Print, please, exactly the lines from the one with "Instruction: Click timestamp" through the final line of the data below, with both ends included and the pictures left out.

● Provided data
◆ ◆ ◆

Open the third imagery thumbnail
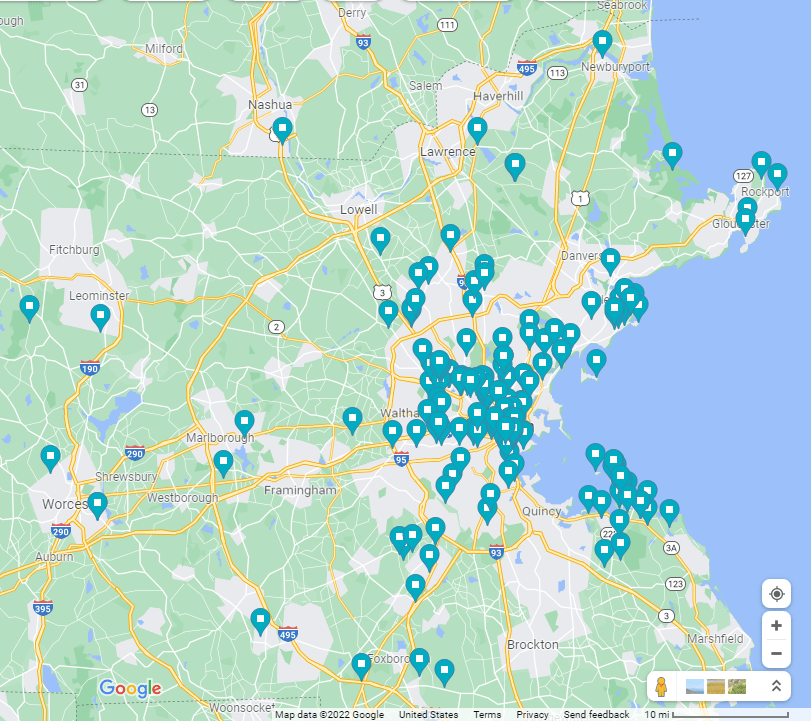Screen dimensions: 811x721 [x=738, y=687]
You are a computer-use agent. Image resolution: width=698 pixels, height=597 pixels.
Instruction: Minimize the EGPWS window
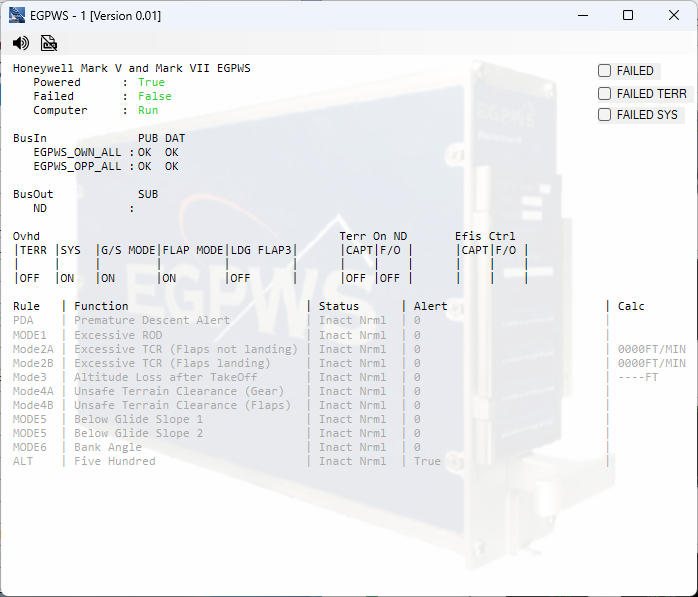pos(582,15)
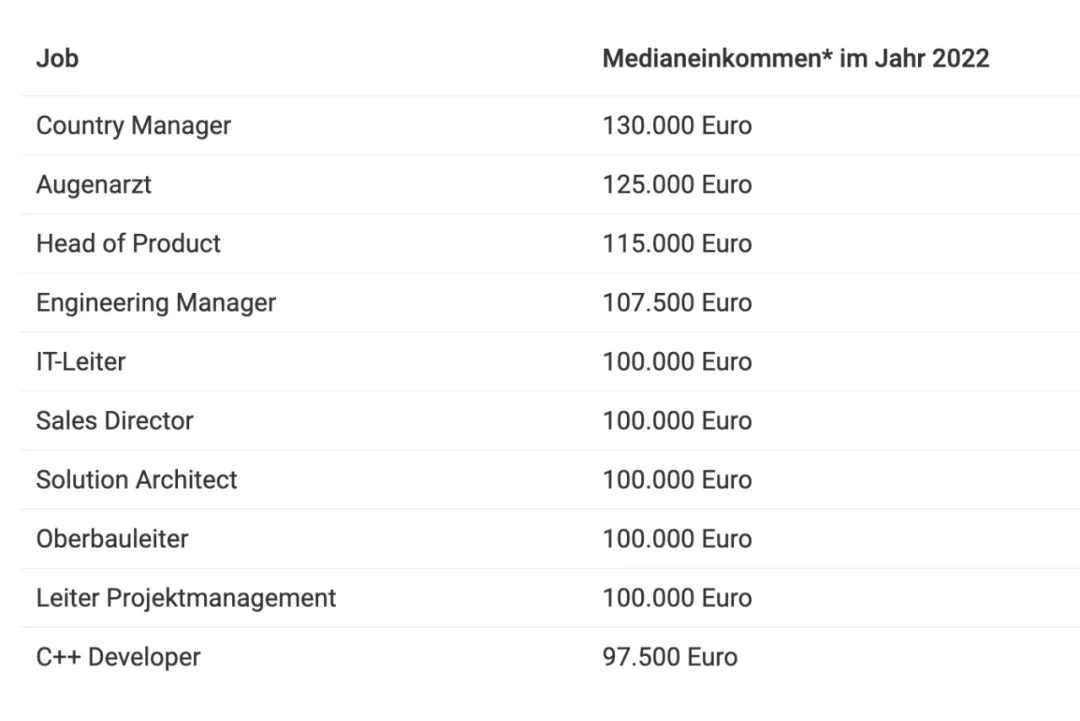Screen dimensions: 1080x721
Task: Select the 125.000 Euro income cell
Action: tap(677, 185)
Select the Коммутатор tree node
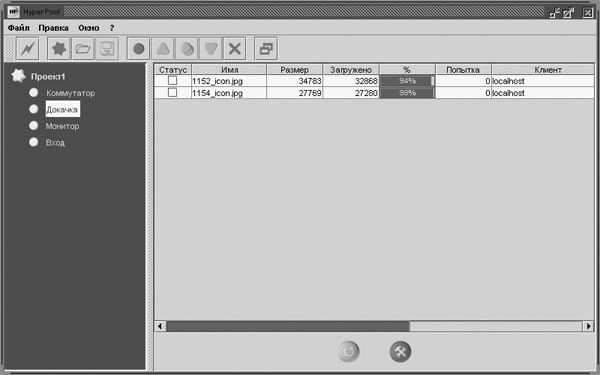This screenshot has width=600, height=375. coord(70,93)
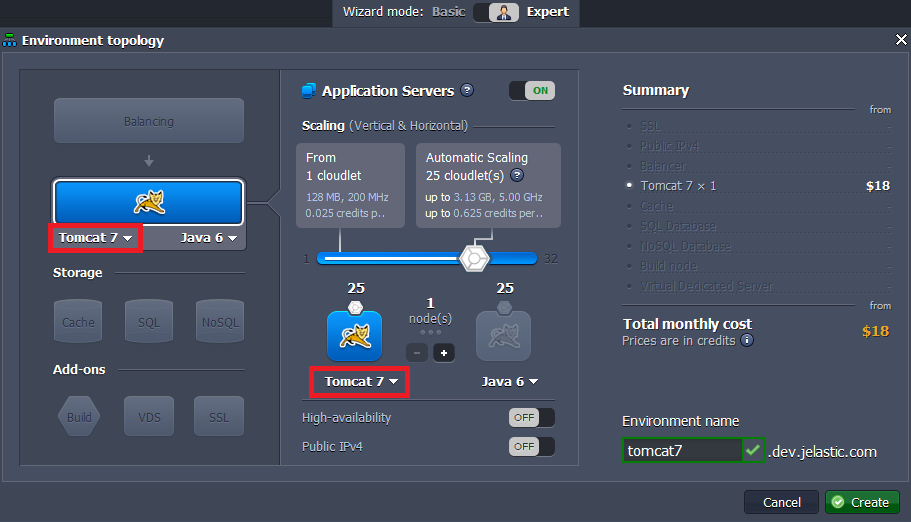Open Java 6 dropdown in left panel
This screenshot has height=522, width=911.
[209, 238]
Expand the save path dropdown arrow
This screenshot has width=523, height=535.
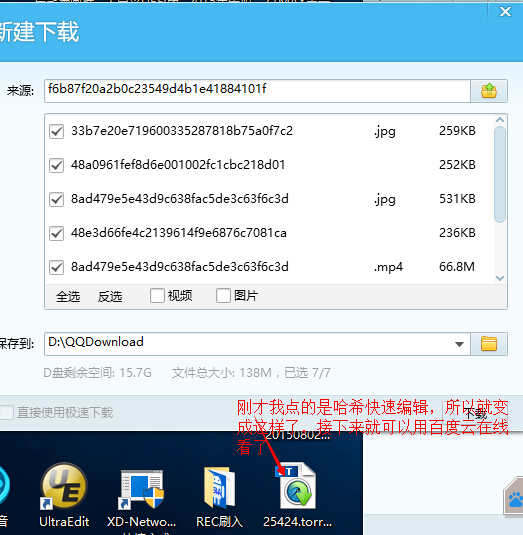tap(460, 344)
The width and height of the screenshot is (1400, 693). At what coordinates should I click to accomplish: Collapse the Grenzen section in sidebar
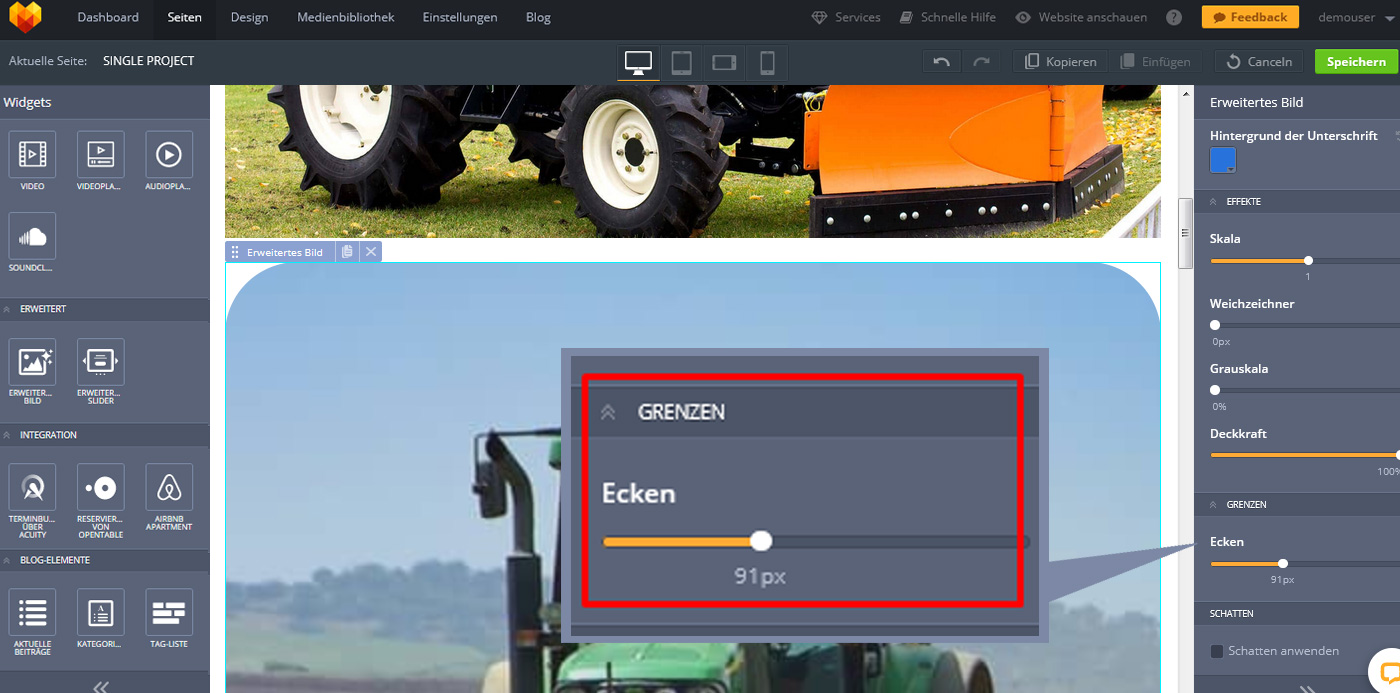(1214, 505)
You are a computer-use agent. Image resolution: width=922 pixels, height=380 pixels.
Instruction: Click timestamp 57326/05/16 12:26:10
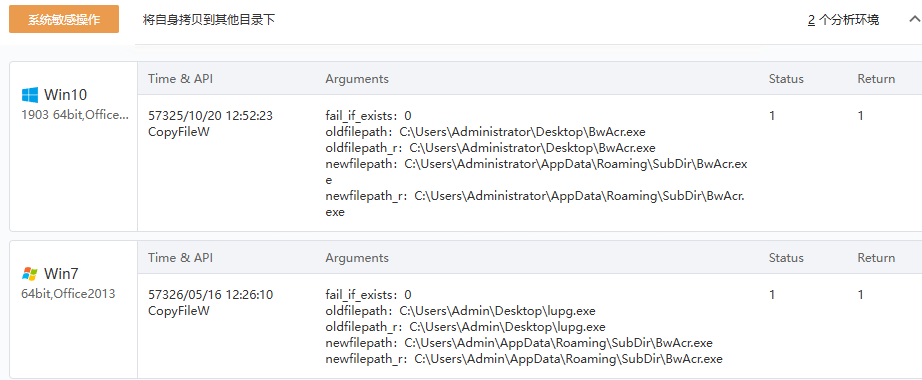pos(211,294)
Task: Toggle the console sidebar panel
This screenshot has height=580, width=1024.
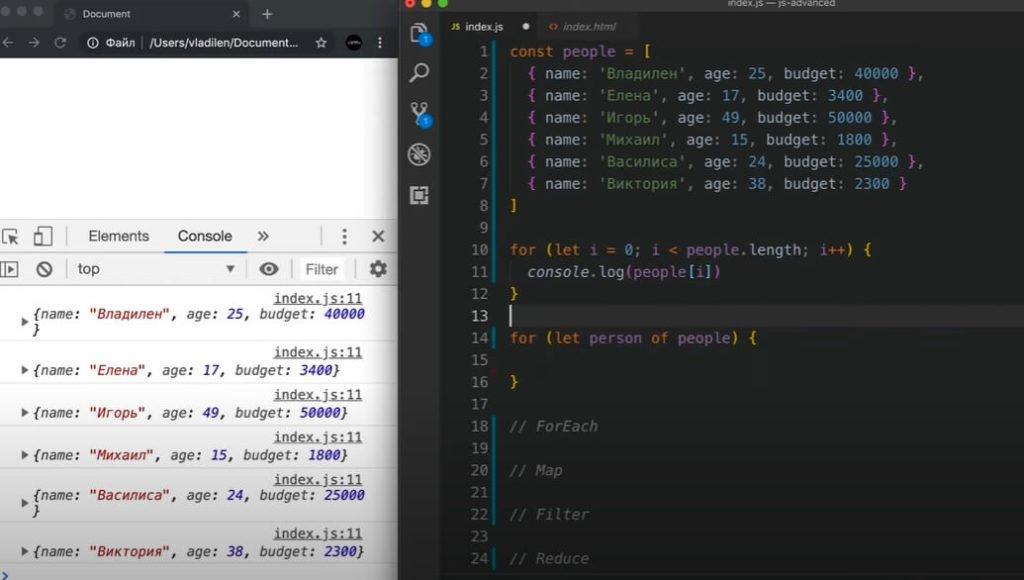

◆ ◆ ◆

● Finished task
Instruction: Click timestamp 57326/05/16 12:26:10
pos(211,294)
Task: Toggle the console sidebar panel
This screenshot has height=580, width=1024.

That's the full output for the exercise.